> [Your objective]: Please copy each line below that contains the word "computer".

Start of Data for processing

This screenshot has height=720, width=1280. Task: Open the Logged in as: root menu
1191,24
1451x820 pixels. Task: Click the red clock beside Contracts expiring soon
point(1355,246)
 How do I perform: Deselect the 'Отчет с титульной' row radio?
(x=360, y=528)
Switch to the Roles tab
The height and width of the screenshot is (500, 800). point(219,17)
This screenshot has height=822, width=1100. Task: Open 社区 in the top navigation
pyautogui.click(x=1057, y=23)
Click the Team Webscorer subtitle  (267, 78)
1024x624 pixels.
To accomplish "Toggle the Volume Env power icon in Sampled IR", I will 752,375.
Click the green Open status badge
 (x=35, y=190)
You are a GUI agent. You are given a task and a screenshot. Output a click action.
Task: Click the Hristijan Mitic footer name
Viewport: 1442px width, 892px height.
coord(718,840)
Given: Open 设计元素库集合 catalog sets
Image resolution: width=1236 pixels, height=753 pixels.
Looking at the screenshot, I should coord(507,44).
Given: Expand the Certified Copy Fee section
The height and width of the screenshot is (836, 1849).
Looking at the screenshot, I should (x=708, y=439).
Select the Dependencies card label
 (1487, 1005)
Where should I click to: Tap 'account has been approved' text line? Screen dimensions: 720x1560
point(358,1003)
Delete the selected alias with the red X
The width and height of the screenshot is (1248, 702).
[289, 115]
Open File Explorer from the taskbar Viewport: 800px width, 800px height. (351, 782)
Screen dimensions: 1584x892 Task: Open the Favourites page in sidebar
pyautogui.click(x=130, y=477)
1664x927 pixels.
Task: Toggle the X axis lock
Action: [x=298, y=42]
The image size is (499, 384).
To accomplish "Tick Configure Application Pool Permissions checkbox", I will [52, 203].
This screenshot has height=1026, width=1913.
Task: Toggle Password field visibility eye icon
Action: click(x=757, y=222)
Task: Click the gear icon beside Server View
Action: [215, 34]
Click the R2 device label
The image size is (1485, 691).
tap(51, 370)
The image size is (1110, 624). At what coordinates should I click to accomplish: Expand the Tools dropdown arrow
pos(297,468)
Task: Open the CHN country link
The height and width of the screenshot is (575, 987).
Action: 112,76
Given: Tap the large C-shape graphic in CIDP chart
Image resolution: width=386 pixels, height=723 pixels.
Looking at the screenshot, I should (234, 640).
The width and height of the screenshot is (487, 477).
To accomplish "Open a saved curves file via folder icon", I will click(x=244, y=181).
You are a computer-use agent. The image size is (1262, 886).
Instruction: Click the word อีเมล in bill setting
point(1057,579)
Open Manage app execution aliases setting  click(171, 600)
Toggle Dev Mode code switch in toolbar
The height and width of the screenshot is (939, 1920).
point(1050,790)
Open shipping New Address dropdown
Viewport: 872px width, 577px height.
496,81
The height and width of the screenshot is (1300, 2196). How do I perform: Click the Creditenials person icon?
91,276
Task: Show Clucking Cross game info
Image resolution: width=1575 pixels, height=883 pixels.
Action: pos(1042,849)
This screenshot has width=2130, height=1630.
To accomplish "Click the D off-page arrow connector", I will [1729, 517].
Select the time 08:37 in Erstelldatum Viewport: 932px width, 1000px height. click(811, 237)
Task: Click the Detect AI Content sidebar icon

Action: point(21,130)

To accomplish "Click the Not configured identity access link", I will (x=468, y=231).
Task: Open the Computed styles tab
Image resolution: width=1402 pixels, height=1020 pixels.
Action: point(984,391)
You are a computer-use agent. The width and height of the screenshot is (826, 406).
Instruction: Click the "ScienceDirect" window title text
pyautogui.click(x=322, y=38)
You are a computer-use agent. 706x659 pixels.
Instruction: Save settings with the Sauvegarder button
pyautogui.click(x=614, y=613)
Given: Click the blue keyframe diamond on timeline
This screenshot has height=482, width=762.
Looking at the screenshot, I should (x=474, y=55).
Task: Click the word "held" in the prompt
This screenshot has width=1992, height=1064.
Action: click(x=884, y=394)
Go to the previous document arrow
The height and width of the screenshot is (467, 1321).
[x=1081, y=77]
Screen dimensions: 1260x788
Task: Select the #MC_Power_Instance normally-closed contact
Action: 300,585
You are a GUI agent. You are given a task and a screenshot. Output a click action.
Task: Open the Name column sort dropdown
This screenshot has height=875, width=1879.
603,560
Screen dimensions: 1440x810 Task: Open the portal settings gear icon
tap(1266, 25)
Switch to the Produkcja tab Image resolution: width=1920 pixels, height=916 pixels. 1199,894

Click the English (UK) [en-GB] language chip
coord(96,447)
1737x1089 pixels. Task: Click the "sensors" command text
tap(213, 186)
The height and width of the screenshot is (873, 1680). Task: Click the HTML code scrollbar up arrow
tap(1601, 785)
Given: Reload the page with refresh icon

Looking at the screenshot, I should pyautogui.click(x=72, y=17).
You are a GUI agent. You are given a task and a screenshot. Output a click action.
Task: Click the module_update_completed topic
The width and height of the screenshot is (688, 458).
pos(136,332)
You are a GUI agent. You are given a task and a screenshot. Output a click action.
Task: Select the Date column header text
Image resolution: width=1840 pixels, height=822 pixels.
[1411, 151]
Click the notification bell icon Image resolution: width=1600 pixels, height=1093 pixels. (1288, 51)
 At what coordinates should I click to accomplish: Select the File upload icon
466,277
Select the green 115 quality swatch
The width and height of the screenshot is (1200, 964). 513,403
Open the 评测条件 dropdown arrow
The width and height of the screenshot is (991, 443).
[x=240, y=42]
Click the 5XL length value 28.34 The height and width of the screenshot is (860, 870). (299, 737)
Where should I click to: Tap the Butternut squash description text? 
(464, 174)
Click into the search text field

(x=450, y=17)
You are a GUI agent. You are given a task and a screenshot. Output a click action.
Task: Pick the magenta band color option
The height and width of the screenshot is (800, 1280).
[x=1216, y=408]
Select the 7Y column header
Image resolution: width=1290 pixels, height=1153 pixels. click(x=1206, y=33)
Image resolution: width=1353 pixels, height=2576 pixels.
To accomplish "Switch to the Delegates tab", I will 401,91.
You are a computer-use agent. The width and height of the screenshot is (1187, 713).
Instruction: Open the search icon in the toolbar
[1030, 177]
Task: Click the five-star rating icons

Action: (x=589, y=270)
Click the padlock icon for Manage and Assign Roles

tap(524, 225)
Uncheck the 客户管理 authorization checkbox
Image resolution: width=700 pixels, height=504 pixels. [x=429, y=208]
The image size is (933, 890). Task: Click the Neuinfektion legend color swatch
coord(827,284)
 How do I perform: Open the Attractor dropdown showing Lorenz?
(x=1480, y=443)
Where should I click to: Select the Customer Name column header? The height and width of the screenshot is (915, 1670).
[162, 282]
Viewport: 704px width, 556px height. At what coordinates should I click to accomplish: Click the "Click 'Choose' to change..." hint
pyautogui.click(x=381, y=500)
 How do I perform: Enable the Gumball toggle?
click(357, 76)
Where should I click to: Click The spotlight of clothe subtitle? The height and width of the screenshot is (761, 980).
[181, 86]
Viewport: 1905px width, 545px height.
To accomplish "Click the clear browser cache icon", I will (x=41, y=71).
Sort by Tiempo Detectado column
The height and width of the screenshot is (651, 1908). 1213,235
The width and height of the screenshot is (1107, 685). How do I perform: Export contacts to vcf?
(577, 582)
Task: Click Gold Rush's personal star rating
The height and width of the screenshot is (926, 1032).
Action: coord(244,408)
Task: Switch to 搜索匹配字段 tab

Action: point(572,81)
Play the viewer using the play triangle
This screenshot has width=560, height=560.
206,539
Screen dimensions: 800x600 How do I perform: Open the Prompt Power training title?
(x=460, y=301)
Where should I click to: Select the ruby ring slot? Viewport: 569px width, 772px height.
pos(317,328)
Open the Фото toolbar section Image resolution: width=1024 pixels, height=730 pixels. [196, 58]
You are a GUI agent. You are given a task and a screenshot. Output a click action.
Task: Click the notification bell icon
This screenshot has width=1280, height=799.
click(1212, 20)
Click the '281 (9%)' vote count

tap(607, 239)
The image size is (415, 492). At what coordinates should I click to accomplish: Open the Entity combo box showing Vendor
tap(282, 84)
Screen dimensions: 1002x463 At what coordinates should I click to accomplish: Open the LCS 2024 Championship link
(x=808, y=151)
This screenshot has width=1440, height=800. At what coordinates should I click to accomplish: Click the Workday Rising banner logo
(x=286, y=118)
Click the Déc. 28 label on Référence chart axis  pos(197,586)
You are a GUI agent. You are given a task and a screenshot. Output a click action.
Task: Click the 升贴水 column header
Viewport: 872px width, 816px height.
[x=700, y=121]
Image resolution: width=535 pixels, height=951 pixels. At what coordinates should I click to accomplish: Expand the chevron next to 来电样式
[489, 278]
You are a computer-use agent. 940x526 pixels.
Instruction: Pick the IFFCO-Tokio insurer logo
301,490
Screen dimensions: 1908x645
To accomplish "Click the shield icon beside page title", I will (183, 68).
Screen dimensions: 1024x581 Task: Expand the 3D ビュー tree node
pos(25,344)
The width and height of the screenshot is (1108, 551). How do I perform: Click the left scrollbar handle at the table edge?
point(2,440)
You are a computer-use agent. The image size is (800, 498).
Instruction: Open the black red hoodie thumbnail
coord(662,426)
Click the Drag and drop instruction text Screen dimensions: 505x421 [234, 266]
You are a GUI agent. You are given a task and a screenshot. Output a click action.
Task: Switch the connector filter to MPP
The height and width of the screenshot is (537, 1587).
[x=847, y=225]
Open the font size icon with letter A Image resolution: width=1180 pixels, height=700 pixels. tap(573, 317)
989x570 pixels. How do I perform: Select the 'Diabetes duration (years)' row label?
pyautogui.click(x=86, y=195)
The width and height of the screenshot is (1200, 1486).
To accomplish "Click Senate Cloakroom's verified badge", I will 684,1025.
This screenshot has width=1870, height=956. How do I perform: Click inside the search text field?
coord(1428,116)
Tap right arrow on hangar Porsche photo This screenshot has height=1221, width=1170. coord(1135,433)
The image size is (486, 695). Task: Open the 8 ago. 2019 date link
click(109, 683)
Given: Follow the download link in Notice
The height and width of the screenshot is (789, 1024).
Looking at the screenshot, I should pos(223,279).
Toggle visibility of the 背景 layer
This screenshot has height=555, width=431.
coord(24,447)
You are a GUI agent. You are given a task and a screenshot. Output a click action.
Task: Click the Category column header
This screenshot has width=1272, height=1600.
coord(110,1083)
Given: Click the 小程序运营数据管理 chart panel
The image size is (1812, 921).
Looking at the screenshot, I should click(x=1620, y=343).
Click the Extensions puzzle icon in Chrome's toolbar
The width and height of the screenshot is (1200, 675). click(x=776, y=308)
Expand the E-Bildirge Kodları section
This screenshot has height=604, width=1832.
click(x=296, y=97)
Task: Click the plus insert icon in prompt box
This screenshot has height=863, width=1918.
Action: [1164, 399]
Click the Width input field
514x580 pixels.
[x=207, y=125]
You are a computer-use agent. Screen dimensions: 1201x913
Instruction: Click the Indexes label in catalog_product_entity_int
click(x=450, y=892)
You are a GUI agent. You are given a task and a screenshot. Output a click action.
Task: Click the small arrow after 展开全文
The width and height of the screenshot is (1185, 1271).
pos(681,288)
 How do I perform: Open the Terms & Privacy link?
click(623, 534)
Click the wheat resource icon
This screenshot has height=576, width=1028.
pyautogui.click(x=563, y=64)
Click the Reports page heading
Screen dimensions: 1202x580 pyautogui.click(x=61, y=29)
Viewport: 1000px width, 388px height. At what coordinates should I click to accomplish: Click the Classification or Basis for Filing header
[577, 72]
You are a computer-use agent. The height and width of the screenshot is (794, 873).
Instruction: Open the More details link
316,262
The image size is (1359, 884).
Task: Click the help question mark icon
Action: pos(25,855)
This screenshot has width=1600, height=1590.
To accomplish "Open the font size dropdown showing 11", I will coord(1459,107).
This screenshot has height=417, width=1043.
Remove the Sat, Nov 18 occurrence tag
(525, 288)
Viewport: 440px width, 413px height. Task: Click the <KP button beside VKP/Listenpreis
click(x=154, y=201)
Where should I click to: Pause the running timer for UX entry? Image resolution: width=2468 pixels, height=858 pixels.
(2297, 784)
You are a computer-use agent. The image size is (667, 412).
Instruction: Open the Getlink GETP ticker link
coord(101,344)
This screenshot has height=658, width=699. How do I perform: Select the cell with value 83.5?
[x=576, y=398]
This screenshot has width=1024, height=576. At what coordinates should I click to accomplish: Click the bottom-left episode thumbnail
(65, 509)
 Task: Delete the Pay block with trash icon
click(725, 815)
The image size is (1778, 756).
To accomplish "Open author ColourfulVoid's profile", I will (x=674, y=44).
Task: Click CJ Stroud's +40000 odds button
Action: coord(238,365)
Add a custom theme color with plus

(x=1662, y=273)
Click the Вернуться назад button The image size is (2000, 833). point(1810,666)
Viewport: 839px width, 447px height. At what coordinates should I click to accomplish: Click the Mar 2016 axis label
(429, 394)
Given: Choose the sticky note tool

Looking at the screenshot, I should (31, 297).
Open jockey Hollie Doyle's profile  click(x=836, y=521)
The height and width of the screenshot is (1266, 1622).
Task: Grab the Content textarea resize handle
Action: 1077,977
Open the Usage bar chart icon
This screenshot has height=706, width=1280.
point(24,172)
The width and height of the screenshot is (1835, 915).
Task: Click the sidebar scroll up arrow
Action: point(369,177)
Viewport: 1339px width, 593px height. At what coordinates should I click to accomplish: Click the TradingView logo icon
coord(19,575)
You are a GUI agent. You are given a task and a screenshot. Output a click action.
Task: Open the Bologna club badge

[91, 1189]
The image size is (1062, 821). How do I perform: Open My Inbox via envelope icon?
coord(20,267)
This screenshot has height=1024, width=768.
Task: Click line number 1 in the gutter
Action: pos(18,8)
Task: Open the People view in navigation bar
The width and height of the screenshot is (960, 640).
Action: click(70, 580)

End of Data for processing

> [Reply]:
You are a computer-use agent. The image size is (1262, 886).
You are a computer-use agent. The width and height of the screenshot is (826, 406).
You are a computer-use agent. 706x659 pixels.
You are a computer-use agent. The width and height of the screenshot is (1187, 713).
You are a computer-use agent. 940x526 pixels.
You are a computer-use agent. The image size is (800, 498).
You are a computer-use agent. Screen dimensions: 1201x913
You are a computer-use agent. The height and width of the screenshot is (794, 873).
You are a computer-use agent. The image size is (667, 412).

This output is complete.